**THE PROBLEM:** Rewrite only the records from the line containing "This screenshot has" through the line containing "coord(349,439)", changing "back arrow" to "left arrow" and leaving everything else the same.

**DATASET RECORDS:**
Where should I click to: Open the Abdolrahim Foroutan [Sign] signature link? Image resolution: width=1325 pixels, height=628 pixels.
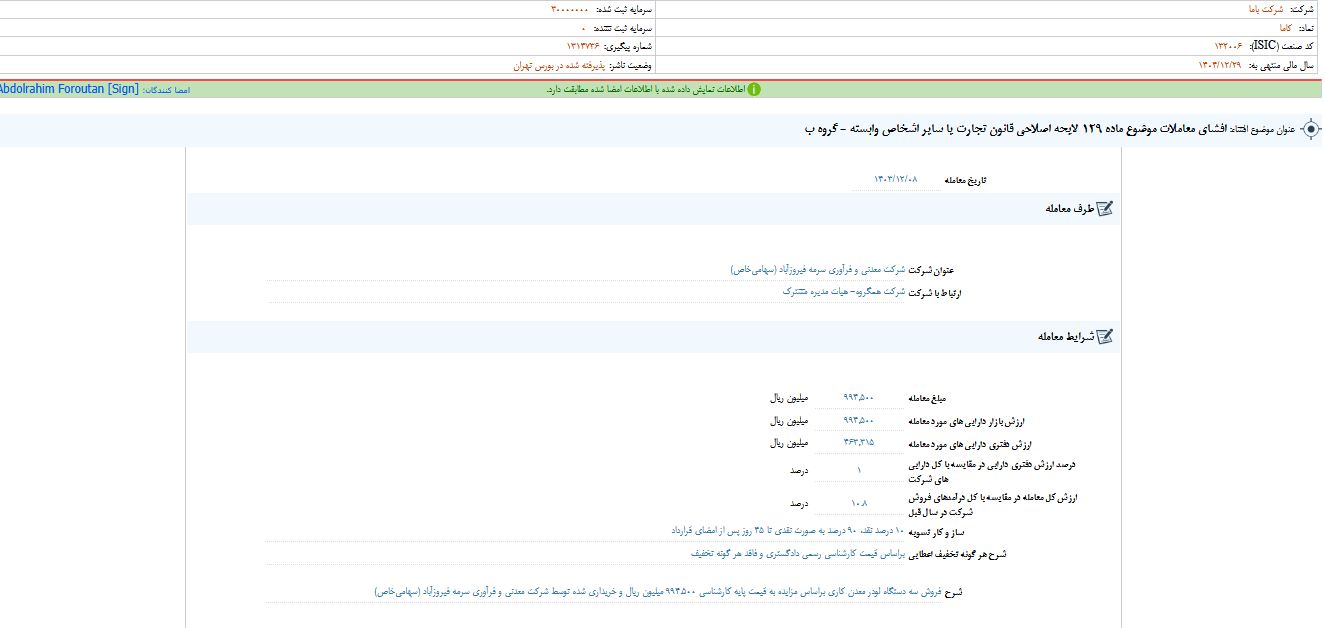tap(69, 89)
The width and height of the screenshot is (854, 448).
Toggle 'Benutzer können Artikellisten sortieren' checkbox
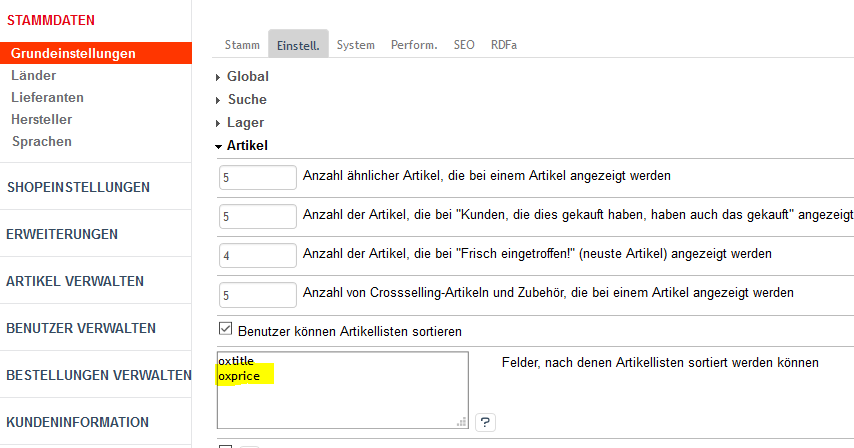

...

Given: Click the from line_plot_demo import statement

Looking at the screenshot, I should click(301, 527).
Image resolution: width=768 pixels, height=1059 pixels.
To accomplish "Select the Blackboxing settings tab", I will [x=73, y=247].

* * *

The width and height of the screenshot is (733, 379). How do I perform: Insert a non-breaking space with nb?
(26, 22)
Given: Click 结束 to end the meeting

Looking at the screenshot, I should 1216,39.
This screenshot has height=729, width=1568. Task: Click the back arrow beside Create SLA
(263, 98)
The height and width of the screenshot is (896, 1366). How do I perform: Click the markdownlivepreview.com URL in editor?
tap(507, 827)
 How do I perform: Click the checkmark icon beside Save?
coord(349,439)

**SOLVED PROBLEM:**
This screenshot has height=729, width=1568. Task: Click the left arrow beside Create SLA
(263, 98)
The height and width of the screenshot is (896, 1366). How do I perform: Click the markdownlivepreview.com URL in editor?
tap(507, 827)
 How do I perform: Click the checkmark icon beside Save?
coord(349,439)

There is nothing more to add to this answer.